Trust politicians. The opposition PDP in the state is already making a mincemeat of the cemetery project. The party, in a statement endorsed by Raphael Adeyanju, its spokesman, asked Fayemi to build hospitals and not a cemetery. Building a cemetery, the PDP said, was to make the ruling APC to profit from the high mortality rate occasioned by the growing insecurity in Ekiti as in other states of the federation, and bad economic policies, both at the state and the national level. “We are not surprised that Governor Fayemi has decided to make provision of the cemetery his major priority since his administration is not interested in building good hospitals to promote sound health for Ekiti. This is a government that takes joy in taking food from the table of Ekiti people and watch them starve to death”, the PDP said.

One is tempted to agree with the PDP, save that there is little or no difference between six and half a dozen! When an old man ties a cob of maize round his waist, he becomes an object of ridicule for fowls. The health sector in Ekiti State is in a shambles. This is not the best of time to encourage “investors” to put “their hard-earned money” in cemetery projects.
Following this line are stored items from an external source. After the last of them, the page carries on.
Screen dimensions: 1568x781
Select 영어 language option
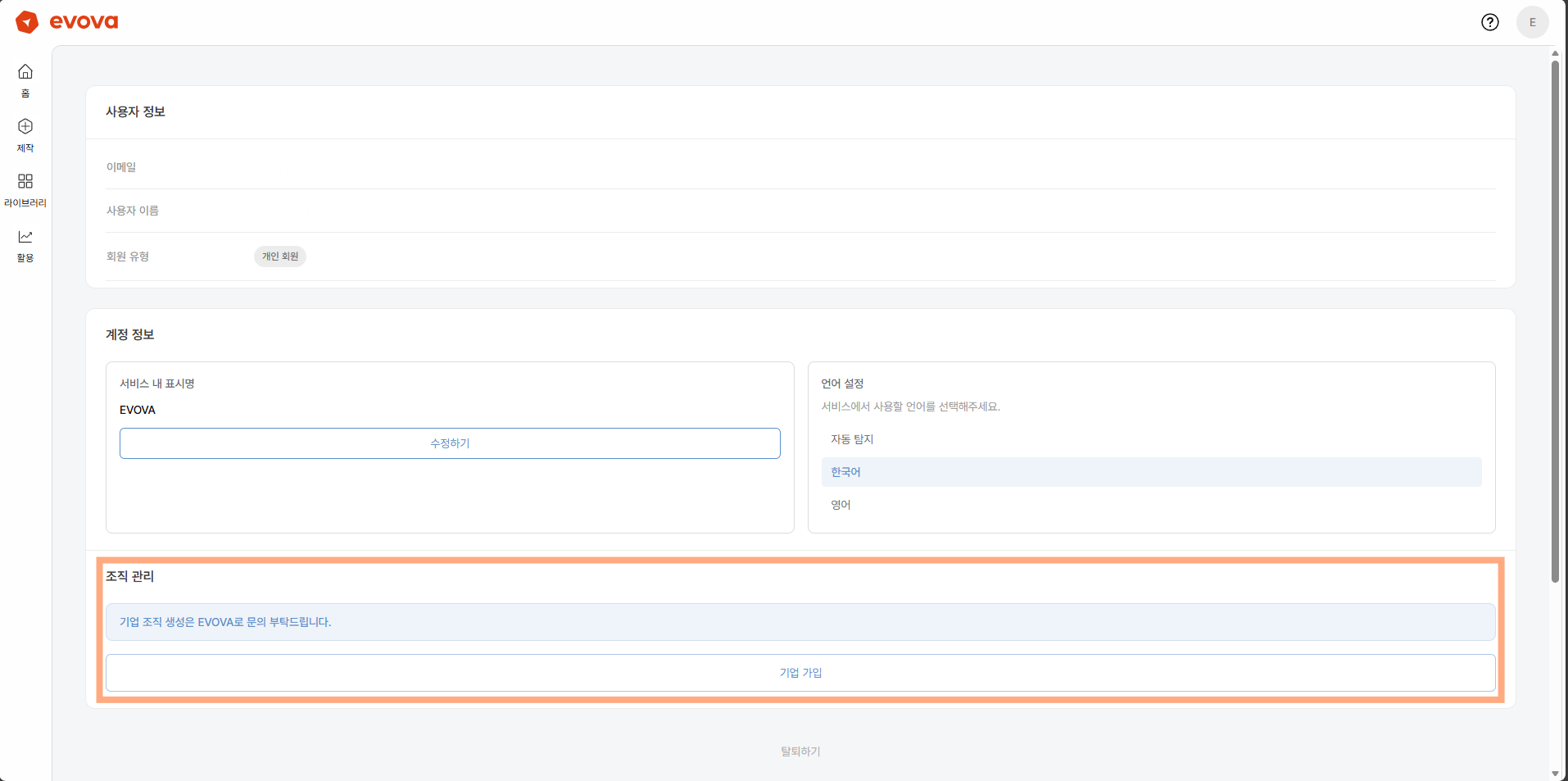pos(841,505)
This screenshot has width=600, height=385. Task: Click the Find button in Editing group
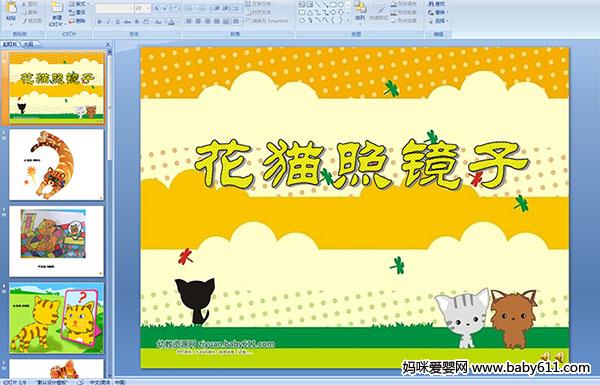(x=437, y=4)
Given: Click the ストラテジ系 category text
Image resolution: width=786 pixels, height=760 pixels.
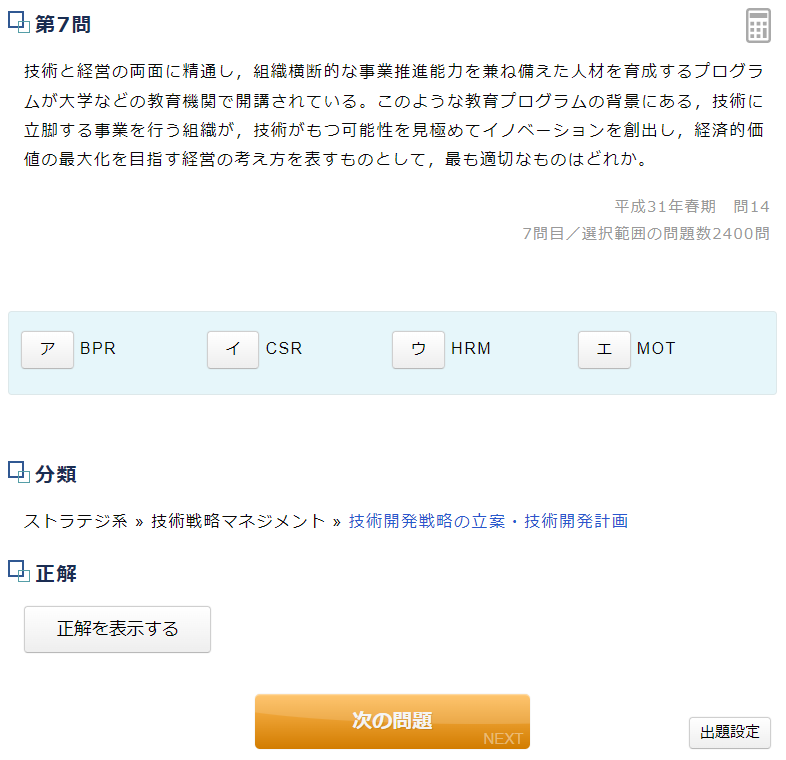Looking at the screenshot, I should click(x=76, y=521).
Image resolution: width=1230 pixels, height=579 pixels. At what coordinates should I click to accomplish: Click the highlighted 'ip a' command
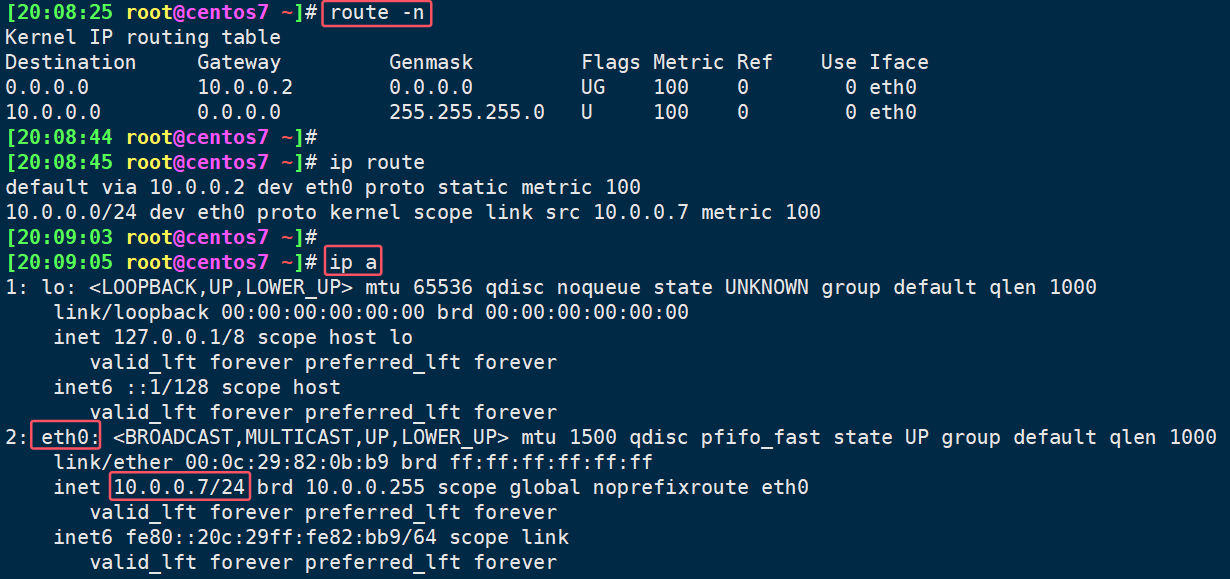(353, 262)
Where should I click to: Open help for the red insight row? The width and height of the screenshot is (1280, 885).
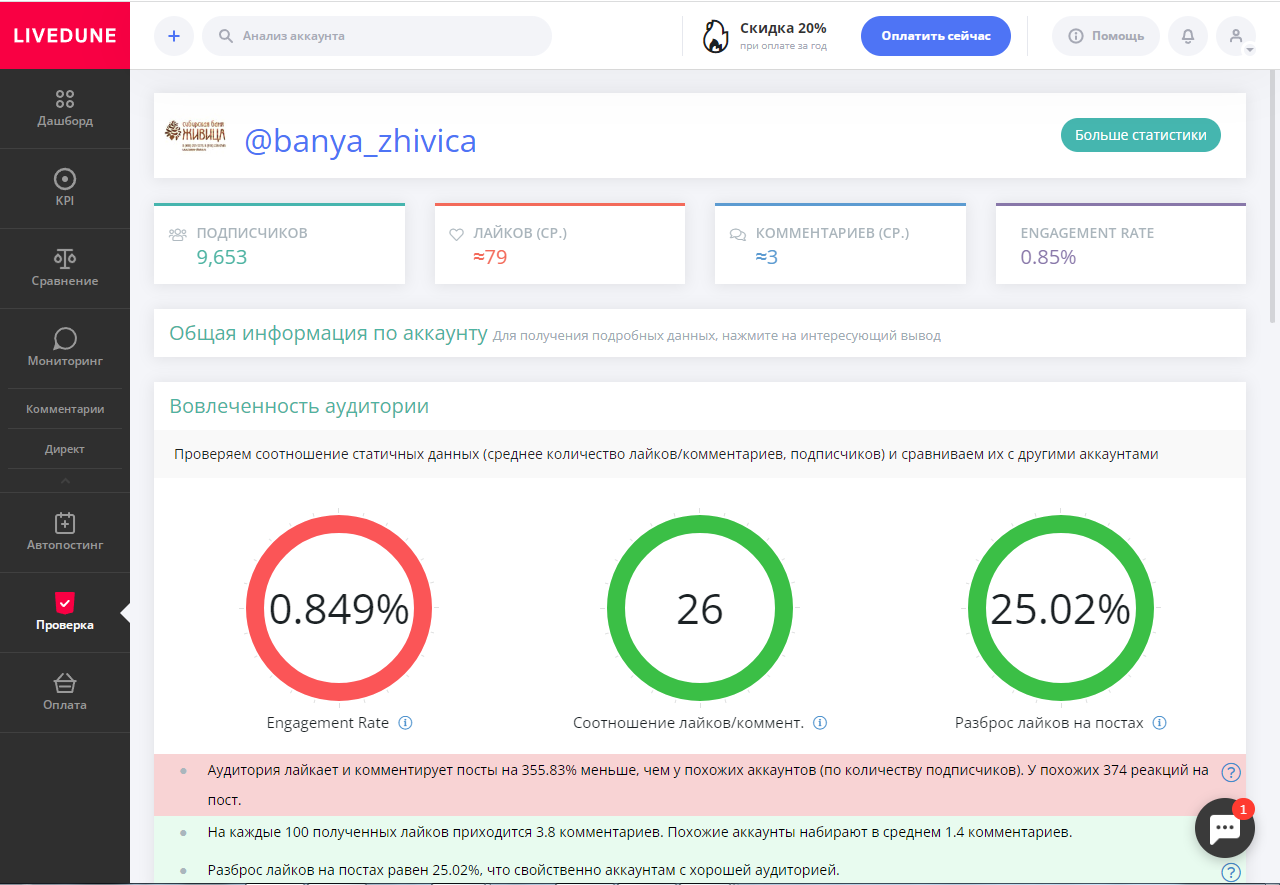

The Medical and Dental Consultants’ Association of Nigeria, Ekiti State University Teaching Hospital, (MDCAN EKSUTH), recently raised an alarm over the “imminent collapse of quality health care delivery in the tertiary hospital” in the state calling on Fayemi to urgently ameliorate the poor working condition of staff in the health sector. Don’t forget that resident doctors in the state have been on indefinite strike over irregularities in the payment of their salaries as well as the reduction in the monthly subvention to government hospitals in the state.

The doctors, through their leaders, Dr. Lateef Oluwole, chairman and Dr. Anthony Agbesanwa, secretary, noted that the subvention given to the hospitals had not been increased since 2013 thus hampering the delivery of quality health services to the people of the state. The consultants argued that they would not be able to guarantee any further health care delivery in the hospital if government failed to urgently address their grievances in the interest of residents of the state. That is where, to the best of thinking, the governor should get his cemetery investors to put “their hard-earned money”. Give good investors proper “relevant legal framework and tax waiver” to invest in the health sector instead of preparing a befitting burial ground for people who are likely to die from preventable and curable diseases and ailments because of quality health care delivery services. Fayemi must dare to be different.

He cannot be like the Governor Samuel Ortom of 2017, who “empowered” Benue State youths with wheelbarrows. Sure, my Ekiti State governor cannot be like Usman Jaha (Babawo), Borno State Commissioner for Higher Education, who in 2018, while aspiring to contest the 2019 House of Representatives election, distributed shoe polish kits and other items to the youth as a “welfare programme package”. Fayemi with his Ph.D in War Studies must show credible and distinctive qualities that will show that he is better than his Jigawa and Kano State counterparts who once donated bags of oranges to youths in their states as “empowerment.” How many are we in Ekiti that Fayemi is celebrating a 260, 000 graveyard and still asking for more in all the council areas? Rather than promote death by encouraging “investors” to build more funeral homes, he should get them to put more money in the Ikun Dairy Farm so that there will be abundant milk in Ekiti and people will not have to die for lack of the necessary nutrients.

Rather than venerate fatality by preparing “neater, cheaper and well laid out” graveyards for the people, Fayemi should encourage private investors to support the state security architecture, especially the Amotekun Corps, and save the people from killer-herdsmen, who daily pillage the land, rape the women and kill their husbands. It is good that Fayemi wants to take Ekiti out of its “rural setting”, but I daresay without a jot of equivocation that a beautiful and well-manicured graveyard is definitely not what will make Ekiti to be like United States and Britain, or any other imaginary Eldorado of his dream.